Painting and photography combine in Vanessa Marsh's invented galaxies.

by Becky Chung
Jan 1 2016, 2:10pm

Nebula 6. All images courtesy of the artist

The photographs we have of galaxies and nebulas aren't exactly as they appear. When we see invisible gas clouds in fantastic hues, they're actually the results of calculated data interpretations and heavy post-processing color work. Artist Vanessa Marsh wanted to explore the artificiality of these images by inventing her own deep space bodies—master paintings birthed in the darkroom—so she created Falling, a series of large format chromogenic contact prints transferred from handpainted negatives.

In the darkroom, Marsh observed the interactions between light from the enlarger, transparent paints on clear mylar, and photographic paper, and learned to foresee how colors translate from negative to positive. Through her experimentations, she's discovered adding textures, and how to create landscape silhouettes inspired by the works of Ansel Adams and Edward Weston. “Many of the problems I saw at the beginning eventually became defining points to the work; evidence of the process of painting and the materials used,” she tells The Creators Project.
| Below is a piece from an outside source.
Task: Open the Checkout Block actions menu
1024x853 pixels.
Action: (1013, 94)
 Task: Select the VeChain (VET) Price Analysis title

A closer look at the final pieces reveal inconsistencies, serving as visual reminders that these stars were created by hand. 

For Marsh, deep space images are inextricably linked to the contemporary experience of the sublime. “Especially in cities, we are very disconnected from a sense of the greater cosmos that we are a part of,” she says. “I hope my images help people to check back in with that understanding and consider the origins of all that surrounds us.”

Below, gaze into Vanessa Marsh's hand-painted star field series, Falling:

Deep Field 2

Detail of Deep Field 2

Milky Way

Detail of Milky Way

Mountains 10, 2014

Detail of 
Mountains 10

Mountains 11

Detail of 
Mountains 11

Detail of Nebula 6

For more information on Vanessa Marsh, click here.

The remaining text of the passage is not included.